After Lion’s release, one of the first things many Mac users wanted was customization. Get rid of some of those new features and get things back to the way they were in Snow Leopard. Here’s 18 point and click ways to tweak Lion on your Mac.
Back To The Way Things Used To Be
Each new release of Mac OS X seemed to advance Apple’s state of the art. Until Lion. Apple appears to be determined to make Lion, capable though it may be, easy for the great unwashed masses of Windows switchers who love their iPhones, iPods, and iPads to have a similar love for the Mac through a familiar interface.
That means Lion comes with some gotcha features that veteran Mac users don’t care for.
For many of us, it’s a healthy list; healthy enough to need correction.
Lion Tweaks is a hastily developed Mac app that aims to tweak Lion on your Mac. It brings back some of what you loved in Snow Leopard, and dispenses some of what you don’t like about Lion.
Even better, Lion Tweaks is free, restores Lion to default settings with a click, and could not be much easier to use unless you hire someone to do the pointing and clicking for you.

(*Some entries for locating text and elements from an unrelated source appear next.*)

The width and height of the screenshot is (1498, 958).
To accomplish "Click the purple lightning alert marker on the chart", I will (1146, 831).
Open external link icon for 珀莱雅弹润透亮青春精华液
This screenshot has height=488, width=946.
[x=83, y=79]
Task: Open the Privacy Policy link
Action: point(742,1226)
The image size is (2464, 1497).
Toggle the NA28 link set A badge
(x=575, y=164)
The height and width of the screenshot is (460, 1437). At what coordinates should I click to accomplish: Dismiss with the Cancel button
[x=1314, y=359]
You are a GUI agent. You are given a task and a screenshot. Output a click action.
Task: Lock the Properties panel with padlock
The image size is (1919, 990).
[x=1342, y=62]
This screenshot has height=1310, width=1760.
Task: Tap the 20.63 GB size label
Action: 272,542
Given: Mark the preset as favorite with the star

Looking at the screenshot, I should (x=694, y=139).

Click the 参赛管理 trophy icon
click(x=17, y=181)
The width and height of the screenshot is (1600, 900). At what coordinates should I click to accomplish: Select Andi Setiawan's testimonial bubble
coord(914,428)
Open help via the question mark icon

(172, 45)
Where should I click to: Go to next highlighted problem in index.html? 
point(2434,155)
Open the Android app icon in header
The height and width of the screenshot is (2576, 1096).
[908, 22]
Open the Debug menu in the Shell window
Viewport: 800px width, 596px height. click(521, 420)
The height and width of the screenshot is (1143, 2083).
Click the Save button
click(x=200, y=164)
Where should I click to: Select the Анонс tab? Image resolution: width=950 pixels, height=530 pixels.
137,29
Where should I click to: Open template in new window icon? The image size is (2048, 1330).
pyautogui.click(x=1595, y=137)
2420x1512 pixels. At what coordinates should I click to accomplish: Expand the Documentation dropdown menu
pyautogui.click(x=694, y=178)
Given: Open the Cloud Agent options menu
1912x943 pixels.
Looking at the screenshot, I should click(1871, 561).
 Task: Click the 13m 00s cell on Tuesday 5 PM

What you get is a healthy list of Lion features to enable or disable, depending on your needs.
One function that Apple took away from Lion that I missed right away was Finder access to the user Library folder. Lion Tweaks brings it back with a click.
You can also enable the 2D Dock, remove all that new-fangled animation, kill the leather look in iCal or Address Book, and add a few functions you probably didn’t know you had or need.
For example, Lion has a hidden FTP server. Click to turn it on and your Mac does FTP out (instead of just in). Remove the Reading List icon in Safari, enable permanent scrollbars (instead of having them pop up when you mouse over).
Even customize the Launchpad folder background image. Alas, there’s no way to control or manage Launchpad icons other than the old fashioned way. Manually.
Lion Tweaks opens up a few other features that are not new to Lion. That includes Show Hidden Files. For an even bigger list of tweakable options, try Onyx or Maintenance, both free.